Abstract

Parasitic contact resistance effects are becoming a major issue in organic transistors in that they can severely limit or even dominate their overall transistor performance. We present a systematic study of the contact resistance in bottom-contact polymer field-effect transistors made from poly(3-hexylthiophene) (P3HT) as well as poly-9,9′dioctyl-fluorene-co-bithiophene (F8T2). A microscopic approach based on noncontact scanning-probe potentiometry was used to directly separate the transport properties of the transistor channel and the electrode/polymer contacts, giving very accurate experimental access to both the source and drain contact resistance. The influence of the relevant parameters (temperature, electrode work function, ionization potential of the polymer, charge carrier mobility) on the source/drain contact resistance is investigated. We find that for “good” source/drain contacts that give rise to relatively small overall contact resistances (⩽50 kΩ cm), e.g., P3HT with chromium–gold electrodes, the source and the drain contact resistances are almost identical and are governed by bulk transport through the conjugated polymer. However, for “bad” contacts with a Schottky barrier for hole injection φb⩾0.3 eV, e.g., F8T2 with gold electrodes, the source contact resistance is considerably larger than the drain contact resistance and is dominated by charge-carrier injection at the source. Surprisingly small activation energies of 60–140 meV have been found for the source contact resistance, which are smaller than both φb and the activation energy of the mobility.

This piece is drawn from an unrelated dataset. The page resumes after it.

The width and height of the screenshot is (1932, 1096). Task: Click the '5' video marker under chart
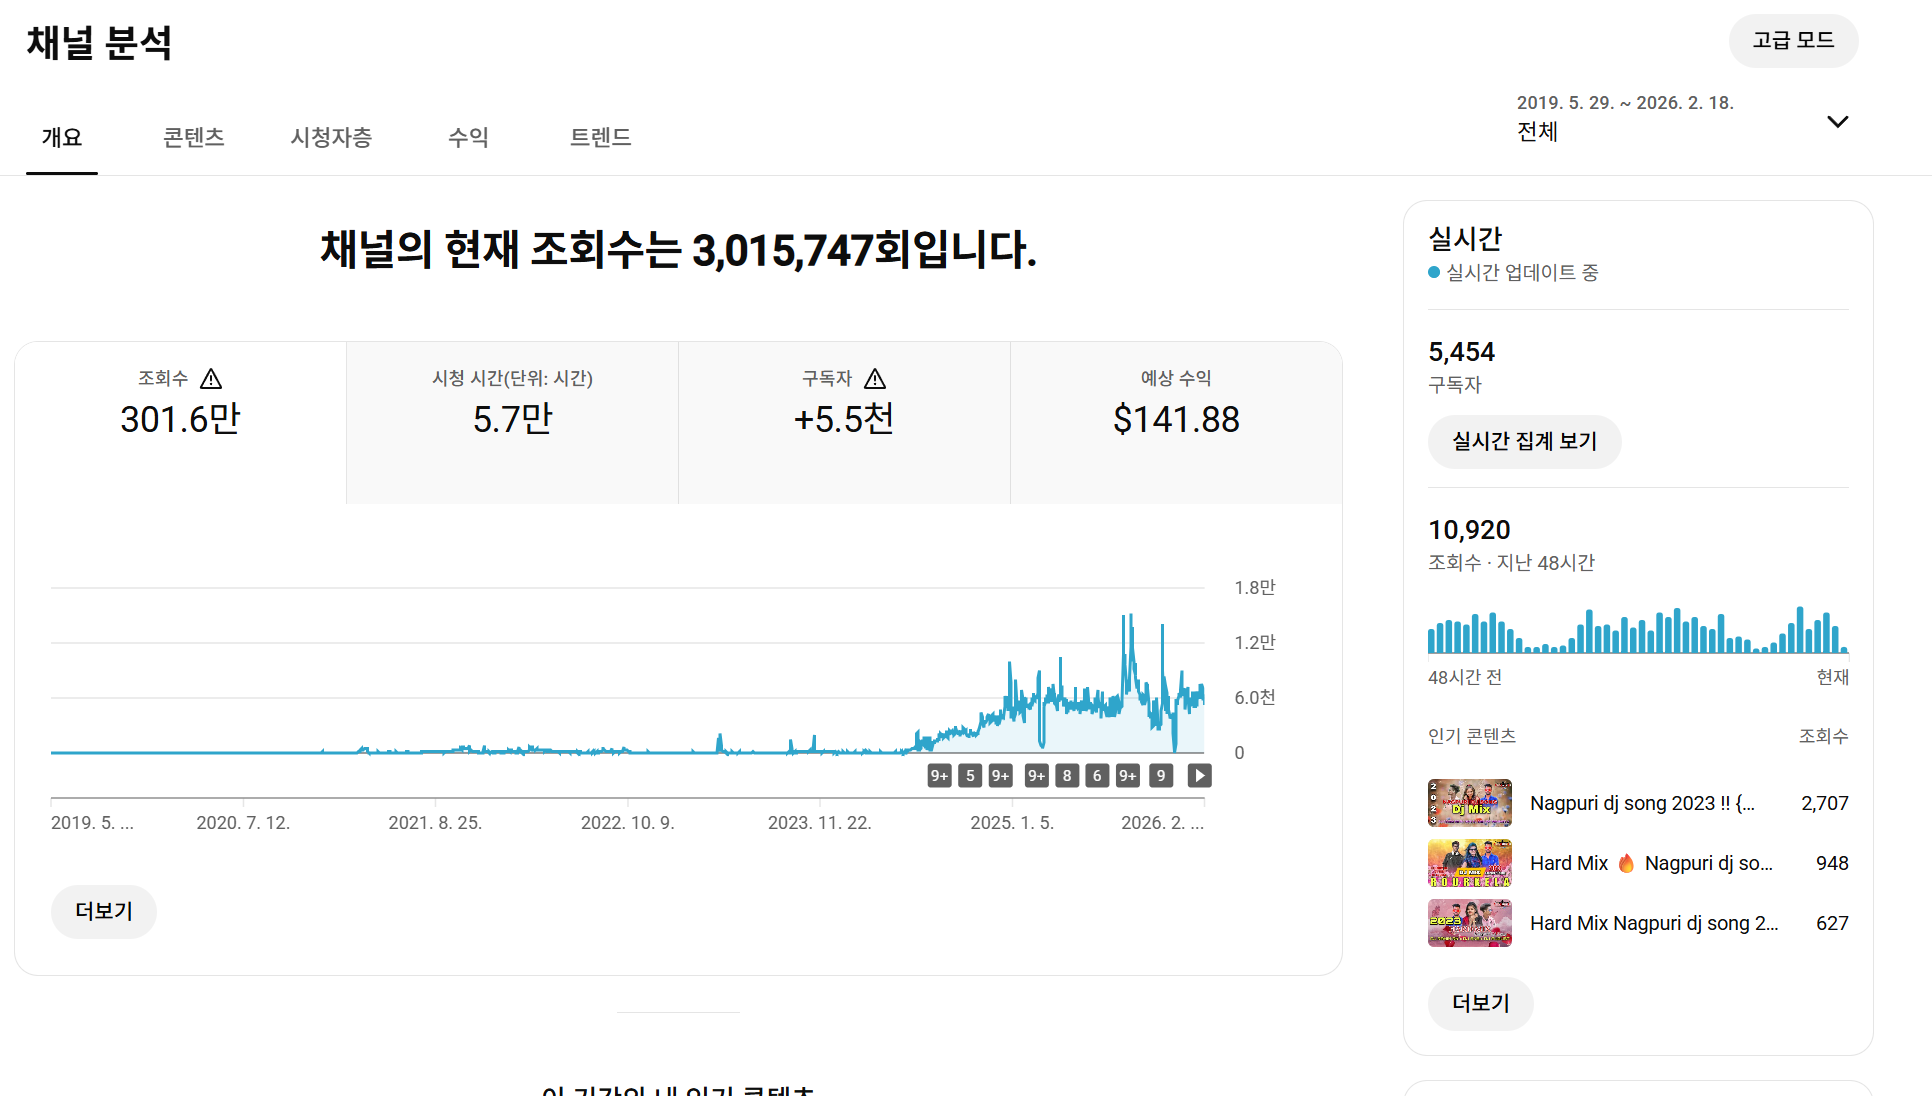(x=969, y=775)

From this we conclude that the commonly assumed (diffusion-limited) thermionic-emission models do not adequately describe the charge injection process in bottom-contact polymer transistors. On the basis of our results we propose a simple model, in which the source contact resistance is assumed to be the sum of resistance arising from the injection process and resistance due to bulk transport through a depletion region, whereas only the latter contributes to the drain contact resistance.